EXERCISE | Retype the records that follow, every line exactly as written.

[Saved data entries]
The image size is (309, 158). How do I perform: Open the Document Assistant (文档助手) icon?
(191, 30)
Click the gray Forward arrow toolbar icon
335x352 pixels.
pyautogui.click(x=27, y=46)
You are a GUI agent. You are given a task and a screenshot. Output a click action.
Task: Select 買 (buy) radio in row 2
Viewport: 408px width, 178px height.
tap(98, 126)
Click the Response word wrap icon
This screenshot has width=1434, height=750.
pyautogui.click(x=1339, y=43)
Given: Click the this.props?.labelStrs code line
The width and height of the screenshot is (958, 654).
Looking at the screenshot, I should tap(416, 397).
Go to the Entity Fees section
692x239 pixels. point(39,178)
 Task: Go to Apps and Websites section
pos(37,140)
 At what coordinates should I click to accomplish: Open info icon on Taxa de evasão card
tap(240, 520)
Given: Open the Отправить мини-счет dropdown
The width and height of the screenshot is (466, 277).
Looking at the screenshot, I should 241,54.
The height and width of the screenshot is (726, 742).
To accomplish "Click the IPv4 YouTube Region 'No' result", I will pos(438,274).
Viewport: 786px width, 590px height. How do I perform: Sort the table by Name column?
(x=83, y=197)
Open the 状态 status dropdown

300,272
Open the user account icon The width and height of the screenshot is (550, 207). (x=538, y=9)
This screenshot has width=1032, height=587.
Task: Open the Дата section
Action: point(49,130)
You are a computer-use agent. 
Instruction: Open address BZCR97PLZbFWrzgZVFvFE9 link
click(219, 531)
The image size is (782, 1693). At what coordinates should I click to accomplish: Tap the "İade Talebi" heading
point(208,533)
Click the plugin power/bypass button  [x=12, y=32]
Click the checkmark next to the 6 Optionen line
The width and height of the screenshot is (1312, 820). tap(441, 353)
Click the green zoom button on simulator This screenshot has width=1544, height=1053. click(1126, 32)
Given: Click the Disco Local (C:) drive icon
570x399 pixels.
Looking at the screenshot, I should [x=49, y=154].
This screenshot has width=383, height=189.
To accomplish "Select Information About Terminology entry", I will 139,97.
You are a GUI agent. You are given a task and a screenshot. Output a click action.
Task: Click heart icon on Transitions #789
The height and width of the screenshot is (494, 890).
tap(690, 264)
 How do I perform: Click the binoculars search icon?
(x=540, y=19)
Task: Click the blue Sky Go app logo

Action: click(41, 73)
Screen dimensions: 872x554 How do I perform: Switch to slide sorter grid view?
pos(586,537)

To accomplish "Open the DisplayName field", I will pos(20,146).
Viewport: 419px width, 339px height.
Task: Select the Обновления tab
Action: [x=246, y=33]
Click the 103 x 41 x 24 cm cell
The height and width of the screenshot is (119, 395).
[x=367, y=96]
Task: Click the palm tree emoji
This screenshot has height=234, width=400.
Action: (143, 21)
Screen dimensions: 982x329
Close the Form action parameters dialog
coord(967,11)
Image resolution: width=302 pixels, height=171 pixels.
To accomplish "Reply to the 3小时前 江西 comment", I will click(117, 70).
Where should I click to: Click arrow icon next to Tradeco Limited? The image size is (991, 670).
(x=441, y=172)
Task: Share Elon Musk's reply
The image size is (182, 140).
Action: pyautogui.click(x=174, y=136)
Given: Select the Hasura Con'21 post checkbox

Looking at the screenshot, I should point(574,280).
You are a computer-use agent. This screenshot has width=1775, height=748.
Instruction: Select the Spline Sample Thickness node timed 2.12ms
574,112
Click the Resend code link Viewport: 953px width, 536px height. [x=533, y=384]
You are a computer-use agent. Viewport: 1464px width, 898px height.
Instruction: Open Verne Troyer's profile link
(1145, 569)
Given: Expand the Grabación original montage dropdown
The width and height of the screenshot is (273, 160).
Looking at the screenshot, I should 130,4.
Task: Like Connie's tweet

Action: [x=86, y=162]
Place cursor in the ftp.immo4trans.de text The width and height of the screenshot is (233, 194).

ANSWER TO THE EXERCISE |
The image size is (309, 158). How do I perform: Open the Document Assistant (文档助手) icon?
(191, 30)
Click the gray Forward arrow toolbar icon
335x352 pixels.
pyautogui.click(x=27, y=46)
You are a GUI agent. You are given a task and a screenshot. Output a click action.
Task: Select 買 (buy) radio in row 2
Viewport: 408px width, 178px height.
tap(98, 126)
Click the Response word wrap icon
This screenshot has width=1434, height=750.
pyautogui.click(x=1339, y=43)
Given: Click the this.props?.labelStrs code line
The width and height of the screenshot is (958, 654).
Looking at the screenshot, I should tap(416, 397).
Go to the Entity Fees section
692x239 pixels. point(39,178)
 Task: Go to Apps and Websites section
pos(37,140)
 At what coordinates should I click to accomplish: Open info icon on Taxa de evasão card
tap(240, 520)
Given: Open the Отправить мини-счет dropdown
The width and height of the screenshot is (466, 277).
Looking at the screenshot, I should 241,54.
The height and width of the screenshot is (726, 742).
To accomplish "Click the IPv4 YouTube Region 'No' result", I will pos(438,274).
Viewport: 786px width, 590px height. How do I perform: Sort the table by Name column?
(x=83, y=197)
Open the 状态 status dropdown

300,272
Open the user account icon The width and height of the screenshot is (550, 207). (x=538, y=9)
This screenshot has width=1032, height=587.
Task: Open the Дата section
Action: point(49,130)
You are a computer-use agent. 
Instruction: Open address BZCR97PLZbFWrzgZVFvFE9 link
click(219, 531)
The image size is (782, 1693). At what coordinates should I click to accomplish: Tap the "İade Talebi" heading
point(208,533)
Click the plugin power/bypass button  [x=12, y=32]
Click the checkmark next to the 6 Optionen line
The width and height of the screenshot is (1312, 820). tap(441, 353)
Click the green zoom button on simulator This screenshot has width=1544, height=1053. click(1126, 32)
Given: Click the Disco Local (C:) drive icon
570x399 pixels.
Looking at the screenshot, I should [x=49, y=154].
This screenshot has width=383, height=189.
To accomplish "Select Information About Terminology entry", I will 139,97.
You are a GUI agent. You are given a task and a screenshot. Output a click action.
Task: Click heart icon on Transitions #789
The height and width of the screenshot is (494, 890).
tap(690, 264)
 How do I perform: Click the binoculars search icon?
(x=540, y=19)
Task: Click the blue Sky Go app logo

Action: click(41, 73)
Screen dimensions: 872x554 How do I perform: Switch to slide sorter grid view?
pos(586,537)

To accomplish "Open the DisplayName field", I will pos(20,146).
Viewport: 419px width, 339px height.
Task: Select the Обновления tab
Action: [x=246, y=33]
Click the 103 x 41 x 24 cm cell
The height and width of the screenshot is (119, 395).
[x=367, y=96]
Task: Click the palm tree emoji
This screenshot has height=234, width=400.
Action: (143, 21)
Screen dimensions: 982x329
Close the Form action parameters dialog
coord(967,11)
Image resolution: width=302 pixels, height=171 pixels.
To accomplish "Reply to the 3小时前 江西 comment", I will click(117, 70).
Where should I click to: Click arrow icon next to Tradeco Limited? The image size is (991, 670).
(x=441, y=172)
Task: Share Elon Musk's reply
The image size is (182, 140).
Action: pyautogui.click(x=174, y=136)
Given: Select the Hasura Con'21 post checkbox

Looking at the screenshot, I should point(574,280).
You are a computer-use agent. This screenshot has width=1775, height=748.
Instruction: Select the Spline Sample Thickness node timed 2.12ms
574,112
Click the Resend code link Viewport: 953px width, 536px height. [x=533, y=384]
You are a computer-use agent. Viewport: 1464px width, 898px height.
Instruction: Open Verne Troyer's profile link
(1145, 569)
Given: Expand the Grabación original montage dropdown
The width and height of the screenshot is (273, 160).
Looking at the screenshot, I should 130,4.
Task: Like Connie's tweet

Action: [x=86, y=162]
Place cursor in the ftp.immo4trans.de text The width and height of the screenshot is (233, 194).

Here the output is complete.